Dan already thinks his new roommate is weird and creepy (so does Megan and everybody else), but doesn’t understand just how weird and creepy until he finds out what West has been up to in the basement. He’s created a serum that, when injected into the brain stem, brings a dead person back to life. Well, almost. They do return to life but in a psychotic, zombie-like state. Still, it’s a start. When Dan tells Halsey about West’s discovery, he doesn’t believe him. In fact, he thinks both men have gone mad. They decide to test the fluorescent green serum on a human subject and that’s when all bloody hell breaks loose.
It’s been 40 years since Re-Animator came out so I guess it isn’t much of a spoiler to tell you that Dr. Hill ends up dead, decapitated by a shovel after trying to blackmail West out of his amazing discovery. It gets even cooler. West injects both the head AND the body with the serum. Hill’s head sits in a tray and talks to West. That is, until his body knocks West out and carries its own head away. It also bears mentioning that Hill has a creepy obsession with Megan which is why he has her brought to the morgue where he strips her naked and sexually abuses her. Yes, the infamous aforementioned oral sex scene. It’s so depraved, it’s hilarious. The gore and makeup effects are amazing, especially when you consider the movie cost only $900,000 to make. The climactic scene in the morgue is a true gory highlight. There’s also a scene early on when West subdues a re-animated corpse by cutting a hole through its body with a bone-saw. The gore level in Re-Animator is extremely high and I love it for that.

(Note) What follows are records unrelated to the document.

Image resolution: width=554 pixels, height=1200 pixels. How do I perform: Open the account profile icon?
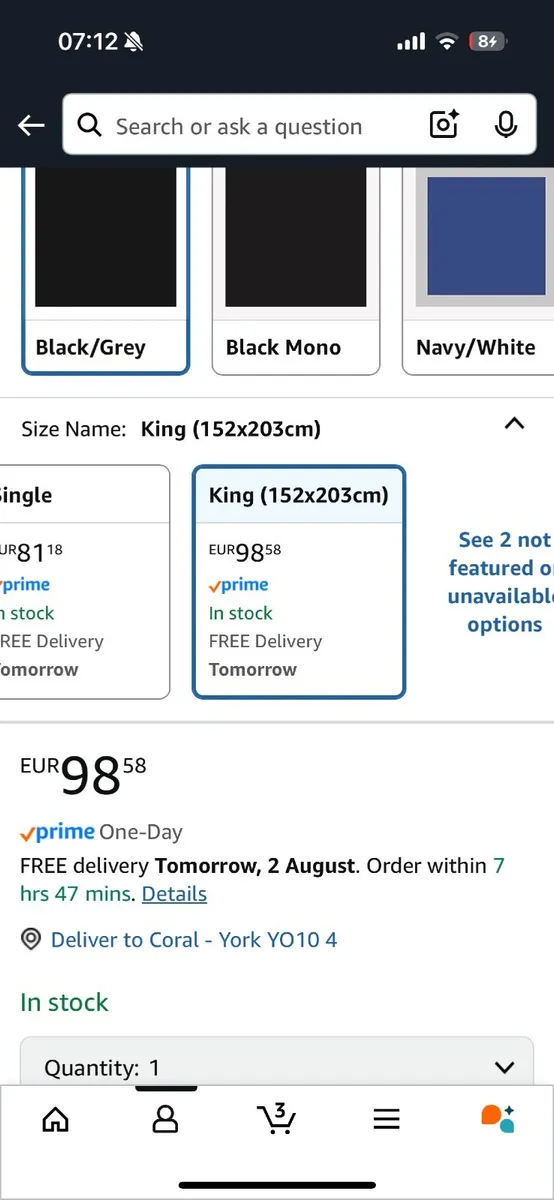[165, 1119]
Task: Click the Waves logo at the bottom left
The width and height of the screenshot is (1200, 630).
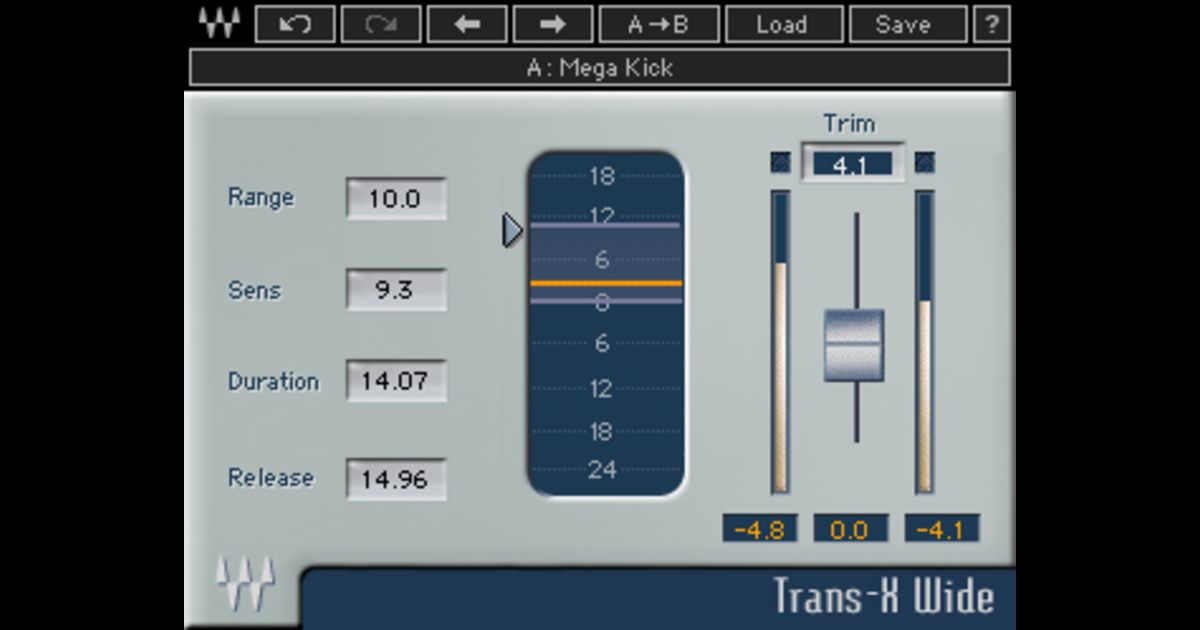Action: (x=243, y=582)
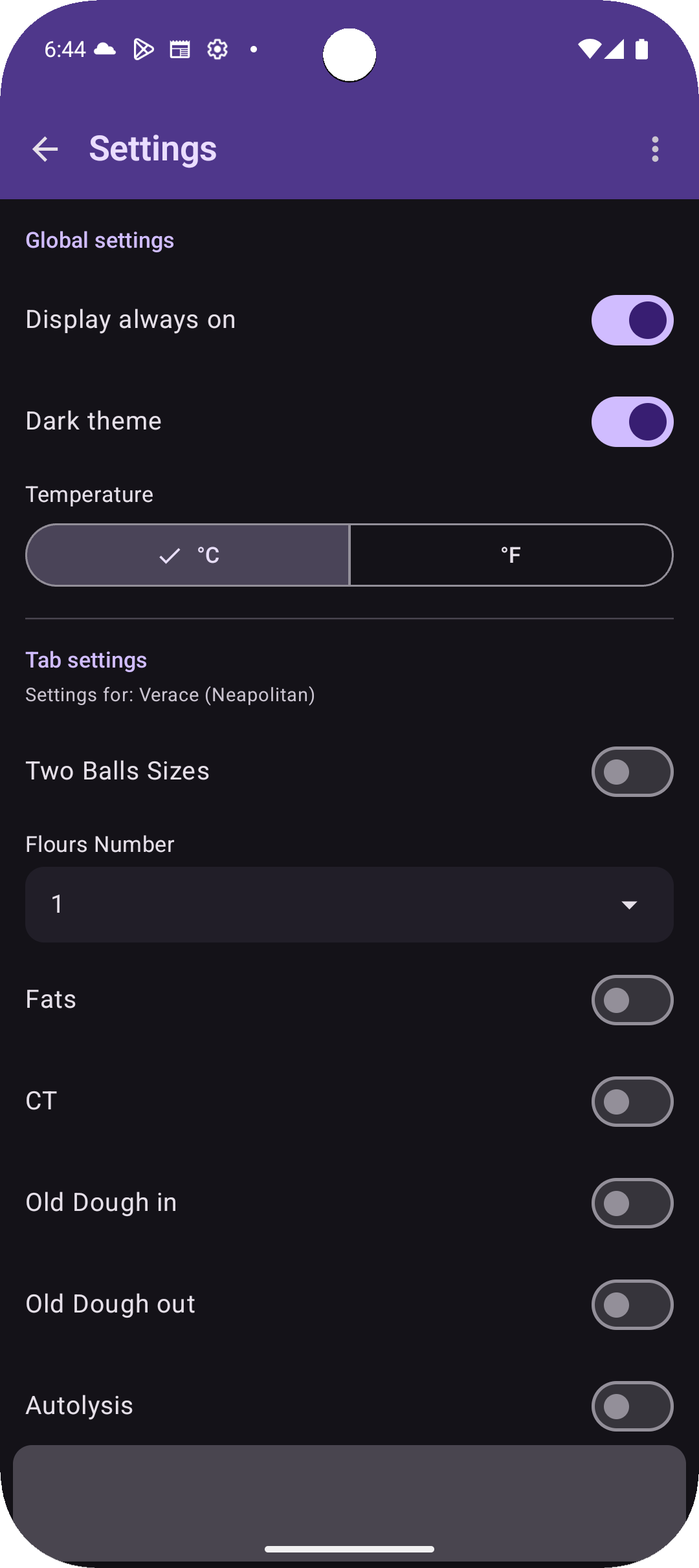This screenshot has width=699, height=1568.
Task: Click the dropdown arrow next to 1
Action: point(629,904)
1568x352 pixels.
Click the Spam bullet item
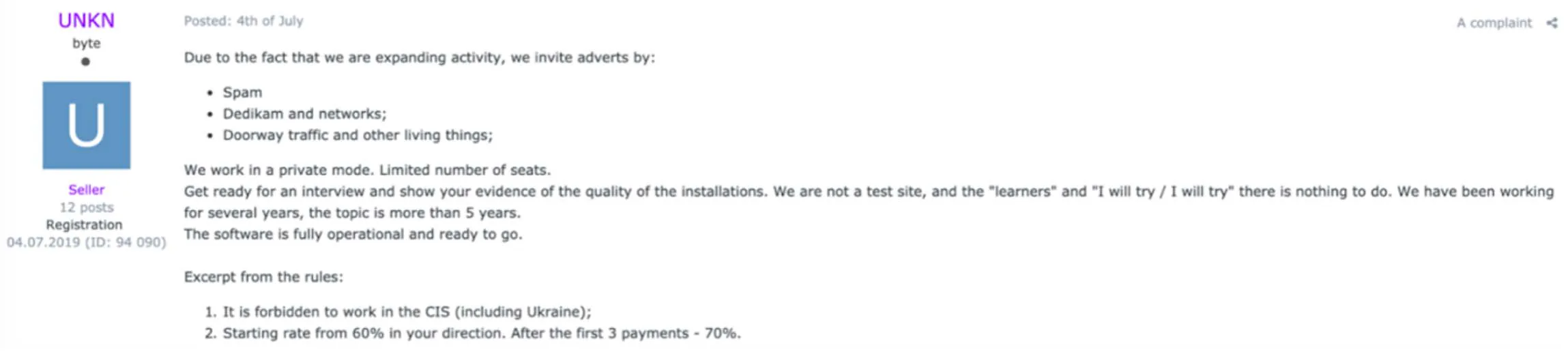coord(242,92)
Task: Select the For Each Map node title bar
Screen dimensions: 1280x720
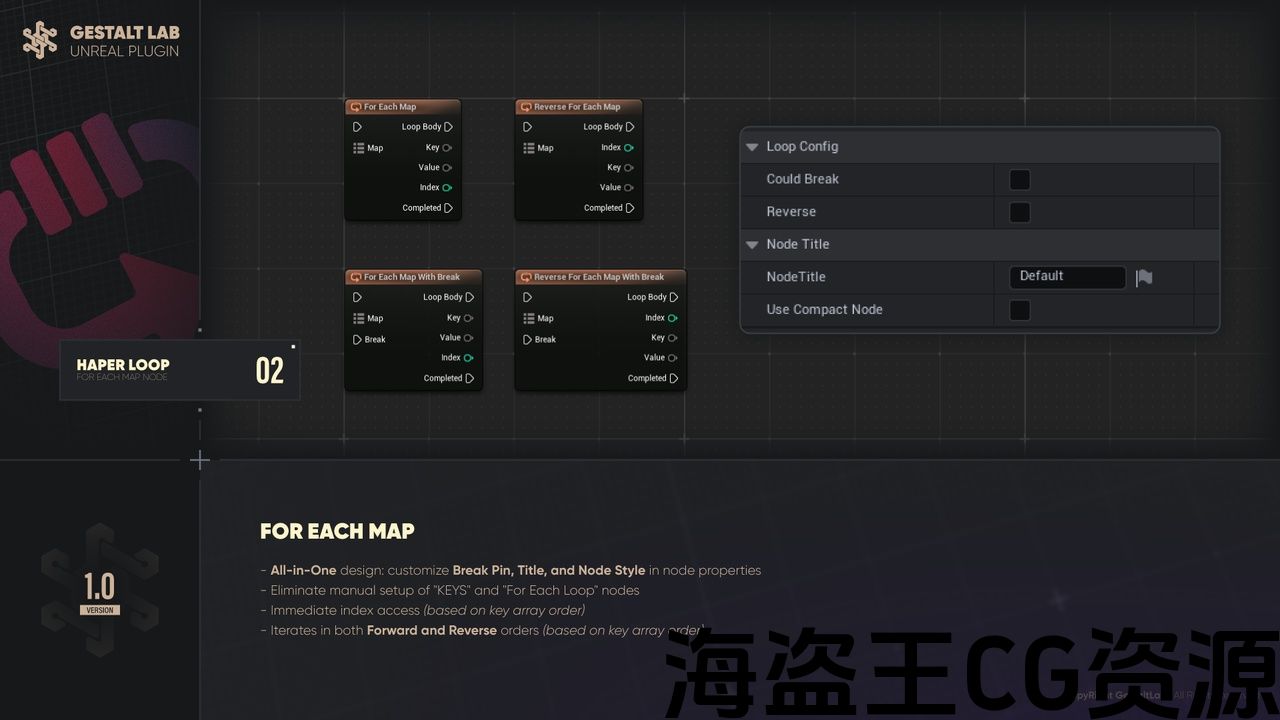Action: point(402,107)
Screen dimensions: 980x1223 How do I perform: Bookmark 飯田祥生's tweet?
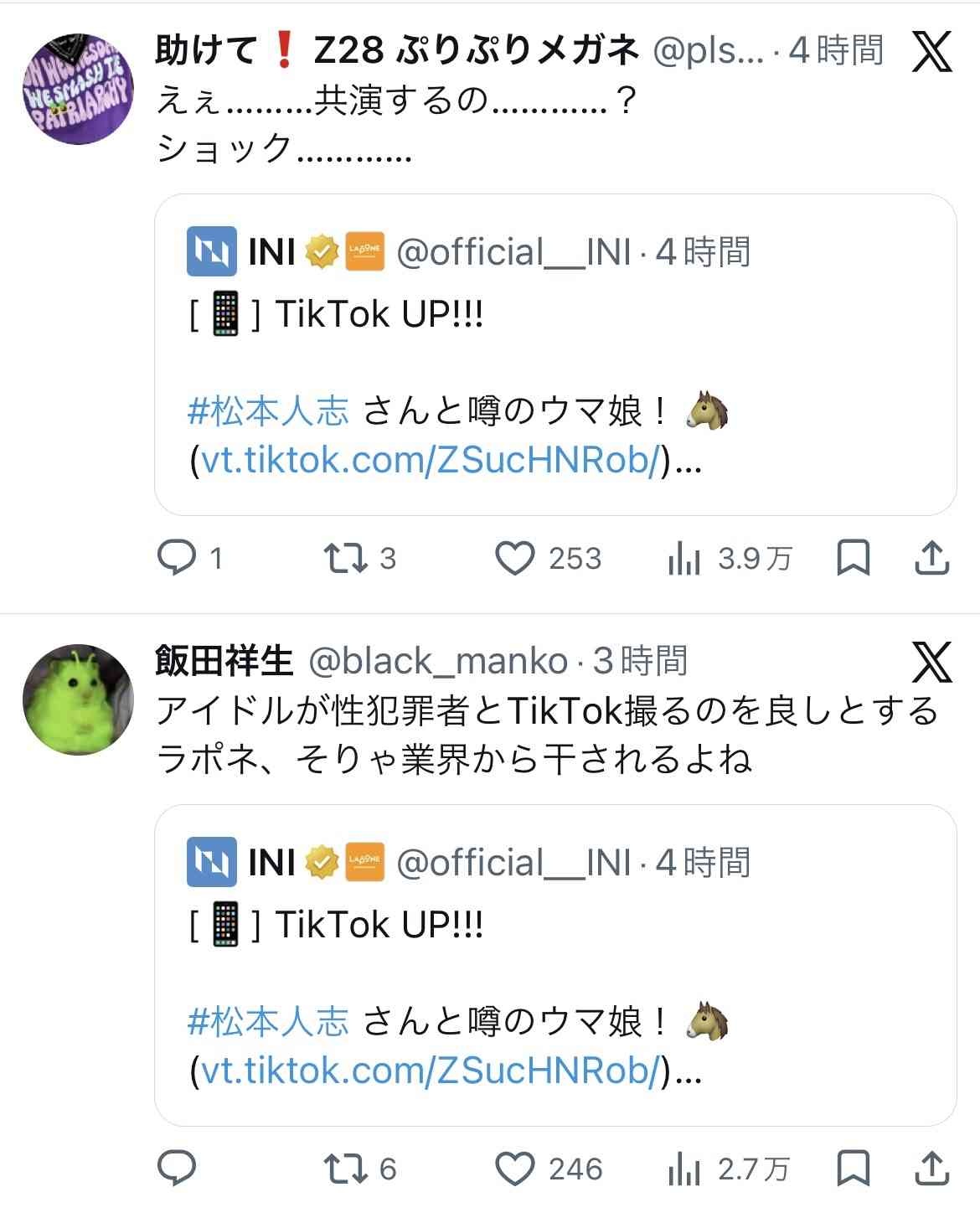[x=853, y=1169]
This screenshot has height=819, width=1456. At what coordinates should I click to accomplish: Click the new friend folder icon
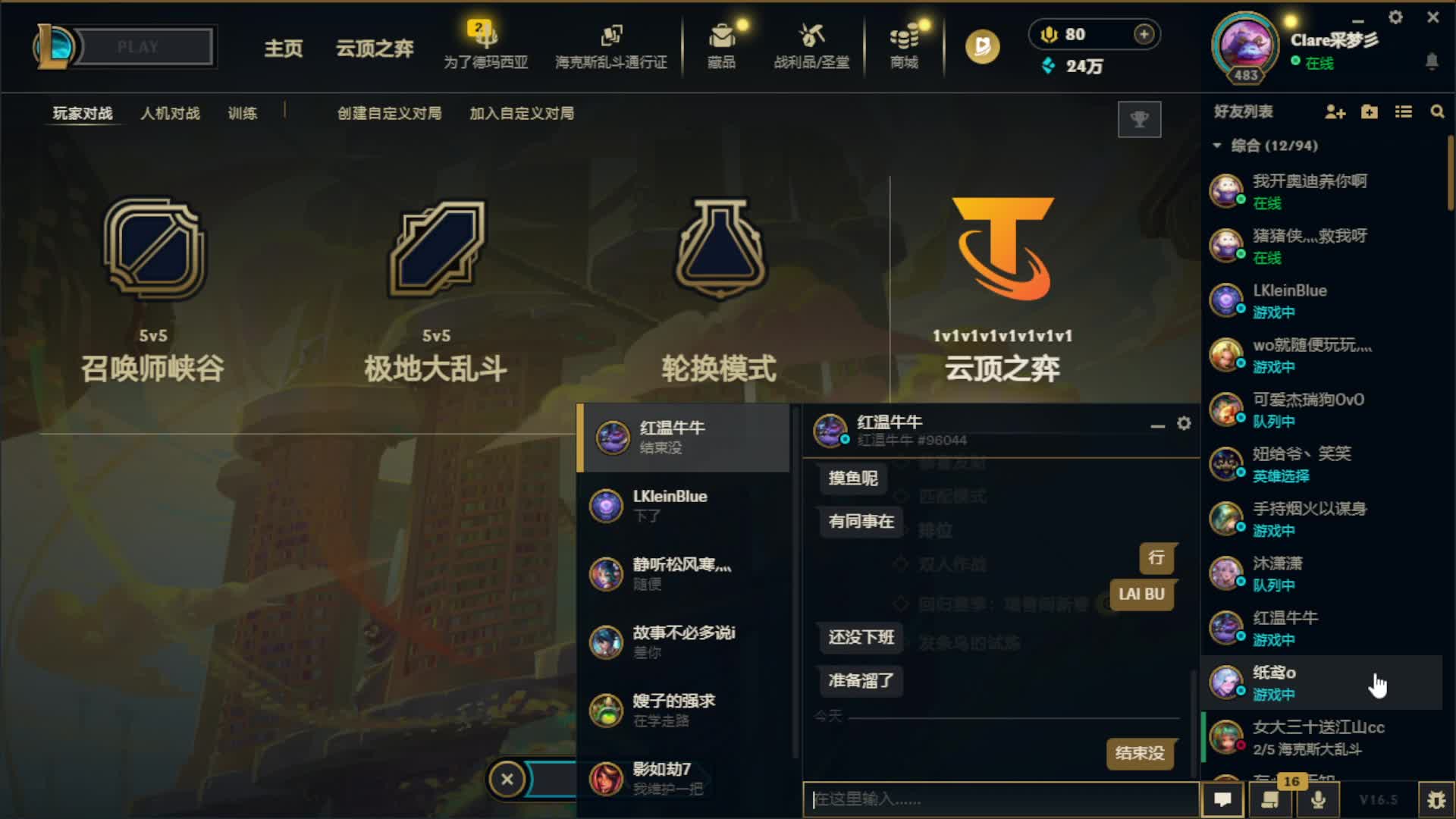point(1370,112)
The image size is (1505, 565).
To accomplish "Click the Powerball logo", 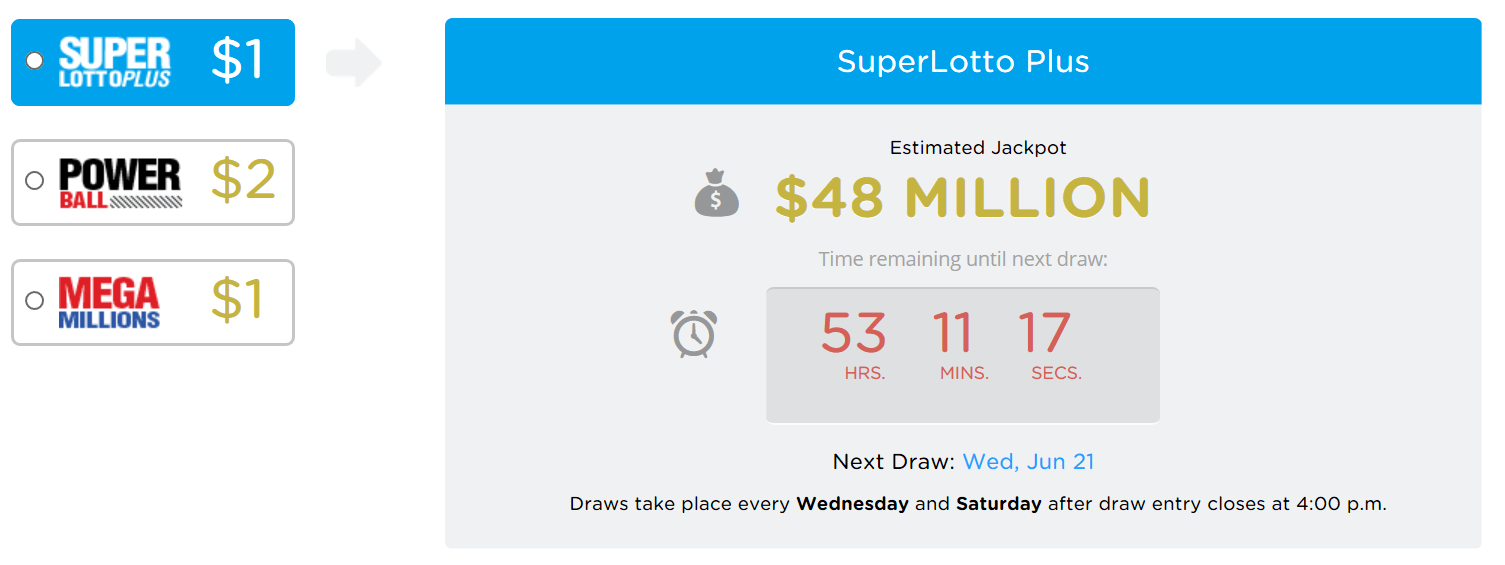I will pos(121,182).
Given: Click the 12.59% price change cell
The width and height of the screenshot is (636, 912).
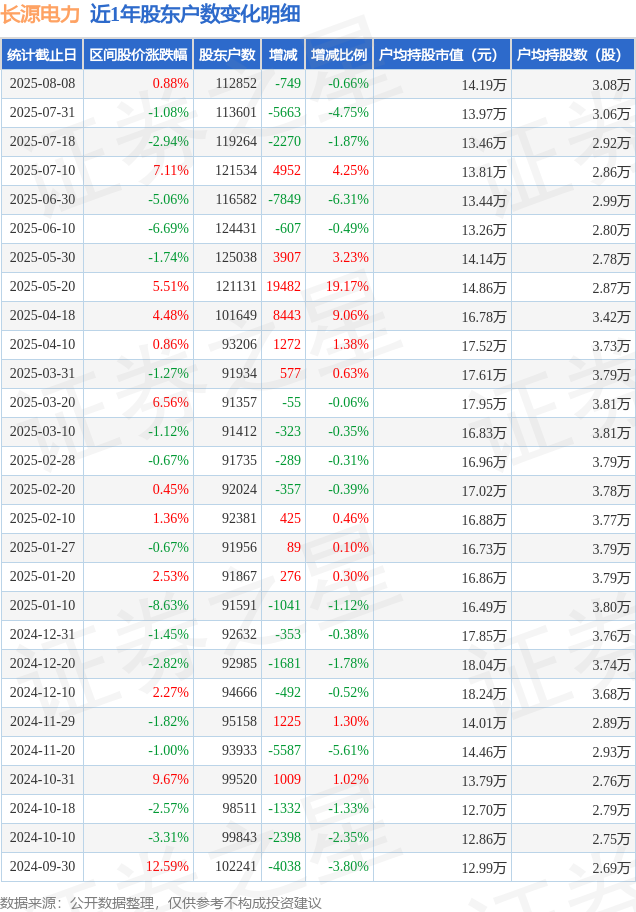Looking at the screenshot, I should coord(138,867).
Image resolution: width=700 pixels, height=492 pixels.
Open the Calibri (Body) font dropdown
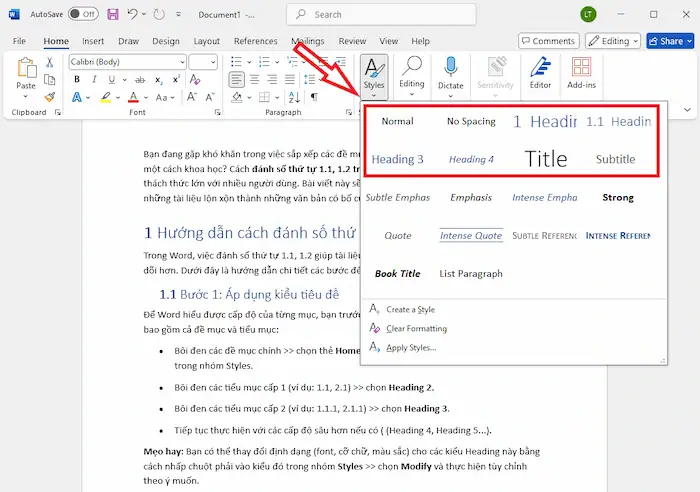click(x=127, y=62)
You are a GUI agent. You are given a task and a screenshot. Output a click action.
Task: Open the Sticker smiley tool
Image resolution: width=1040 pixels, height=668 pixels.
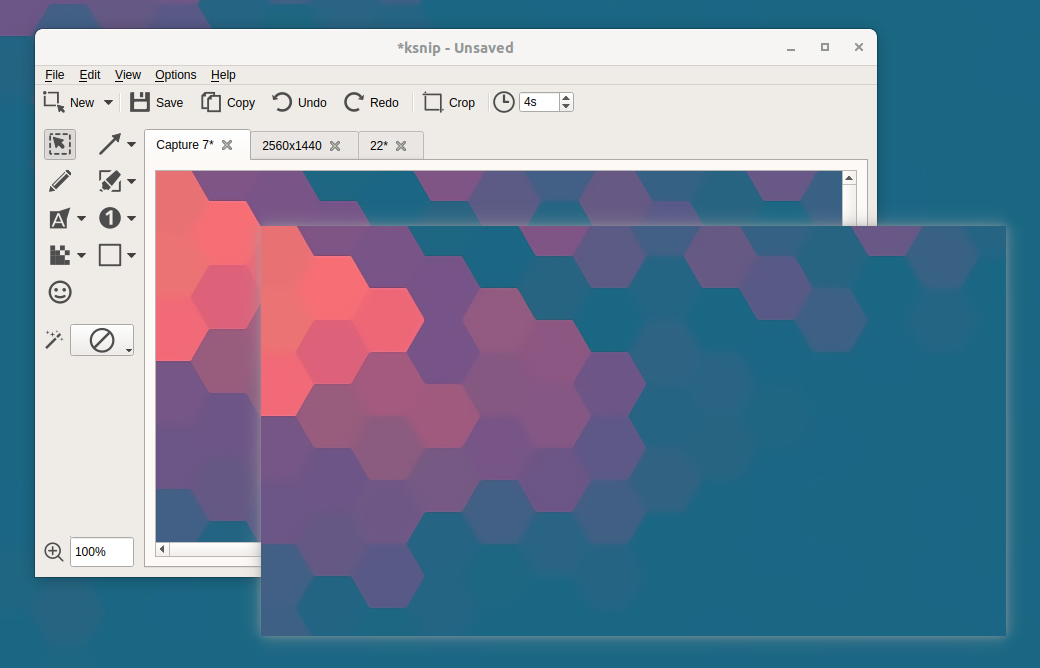tap(59, 292)
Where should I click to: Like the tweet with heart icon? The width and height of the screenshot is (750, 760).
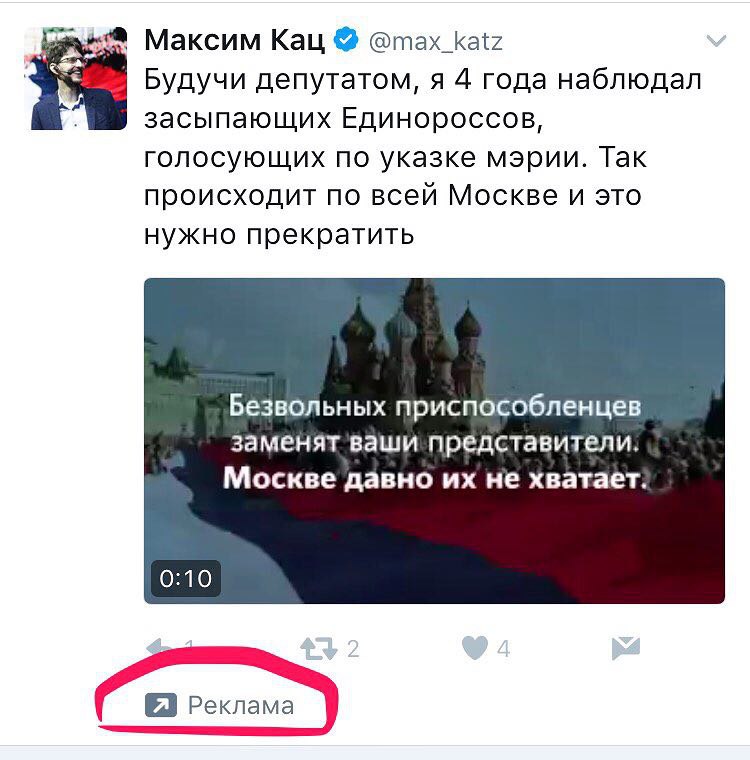(475, 648)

As Dr. West, Combs does an outstanding job. It’s the role that made his career. He’s the ideal mad doctor; brilliant, arrogant and creepy. He also has a penchant for one-liners like “Who’s going to believe a talking head?” and “Get a job in a sideshow.” Abbott is pretty good as Dan, the reluctant assistant who wants so badly to save lives as a doctor; he’ll go along with West and his depraved experiments even though they’re illegal and immoral. Crampton is good as Megan who’s horrified by what her beau and his weird new friend are up to. It helps that she’s easy on the eyes and has a nice body. Gale camps it up BIG TIME as Dr. Hill, the real villain of Re-Animator. I always joke that I voted for John Kerry in the 2004 Presidential election because of his resemblance to Hill. Watch this movie and tell me you don’t see it. It’s uncanny (and funny).
Re-Animator is a perfect example of an exploitation movie done right. It’s trash and it knows it. It has fun with the genre without making fun of it. It’s a great debut for director Stuart Gordon who would go on to make From Beyond, Dolls, Robot Jox and Fortress (the one with Christopher Lambert). It was released by Empire Pictures, the studio responsible for wacky low-budget delights like Ghoulies, The Dungeonmaster, Trancers, Troll, Eliminators, TerrorVision, Crawlspace, Rawhead Rex and Dolls. Gordon shoots for over the top and hits the mark dead-on! I wouldn’t say Re-Animator is scary because it never takes itself too seriously. It’s kind of like a Grand Guignol production made and performed by inmates in an insane asylum. It is a truly insane movie that richly deserves its cult status. Of course, I loved it before it was a cult favorite.
TRIVIA TIDBIT: The name of Dr. West’s mentor at the Swiss med school is named Hans Gruber. Does the name sound familiar? It should. It’s the name of Alan Rickman’s villain in the first Die Hard movie. I got a good laugh out of that when I rewatched it this past week.